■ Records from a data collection

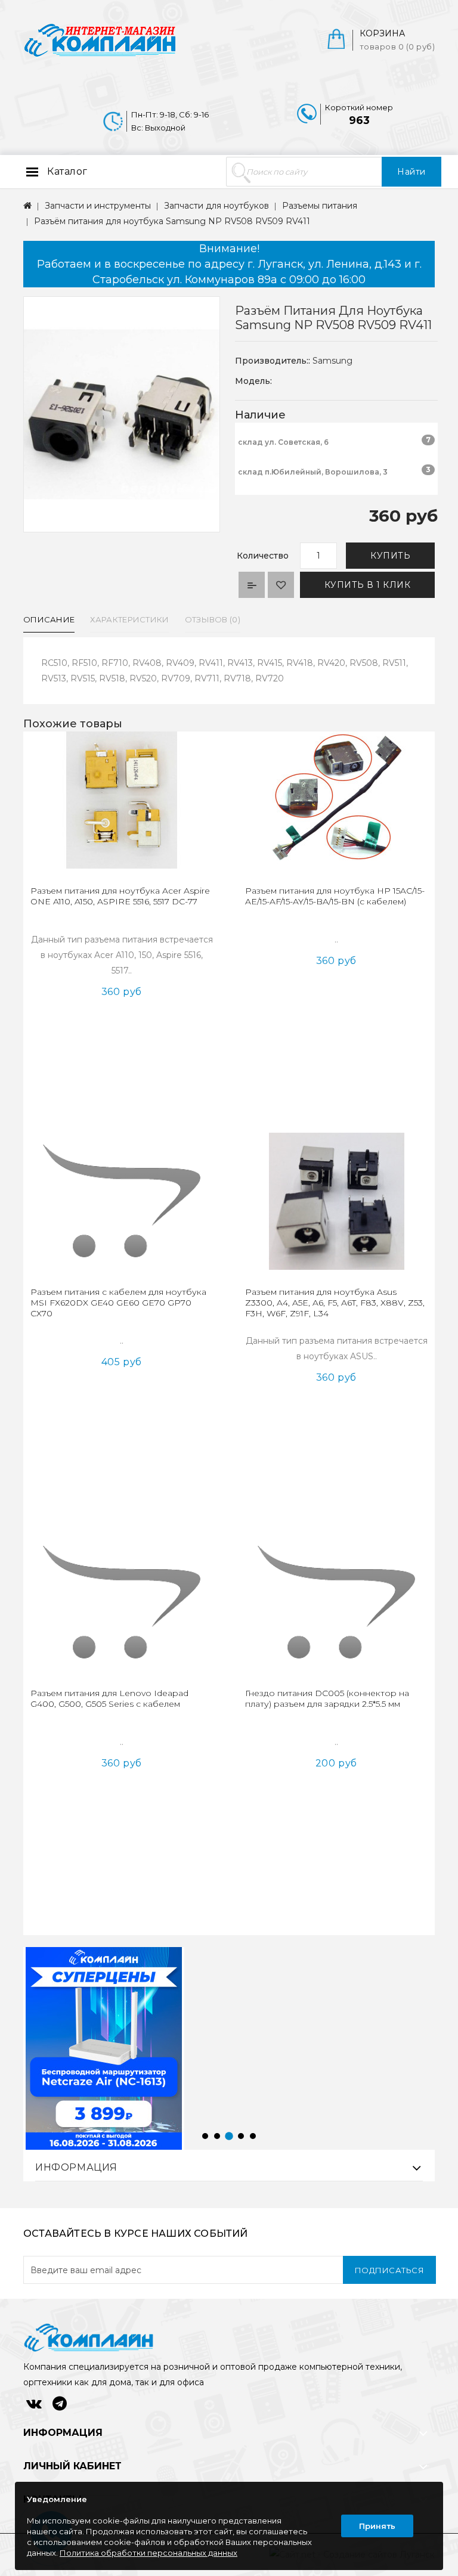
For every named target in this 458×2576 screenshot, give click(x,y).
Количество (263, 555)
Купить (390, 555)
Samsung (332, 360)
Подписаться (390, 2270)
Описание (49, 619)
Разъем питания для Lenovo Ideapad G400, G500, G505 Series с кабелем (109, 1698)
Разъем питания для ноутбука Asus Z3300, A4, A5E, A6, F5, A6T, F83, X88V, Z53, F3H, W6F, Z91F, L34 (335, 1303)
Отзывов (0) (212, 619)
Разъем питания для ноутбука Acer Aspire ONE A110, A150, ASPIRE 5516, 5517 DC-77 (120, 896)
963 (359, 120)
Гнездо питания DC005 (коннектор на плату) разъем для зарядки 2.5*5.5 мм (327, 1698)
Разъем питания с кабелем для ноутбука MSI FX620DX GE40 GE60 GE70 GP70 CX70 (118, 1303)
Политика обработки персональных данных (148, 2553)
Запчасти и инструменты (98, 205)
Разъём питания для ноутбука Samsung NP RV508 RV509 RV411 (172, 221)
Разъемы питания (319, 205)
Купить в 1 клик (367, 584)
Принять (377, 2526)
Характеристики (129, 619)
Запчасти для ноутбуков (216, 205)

■ TRY IT
Using the data above, say how many lines include "ноутбука". No other reply is needed.

■ COMPLETED EXERCISE
4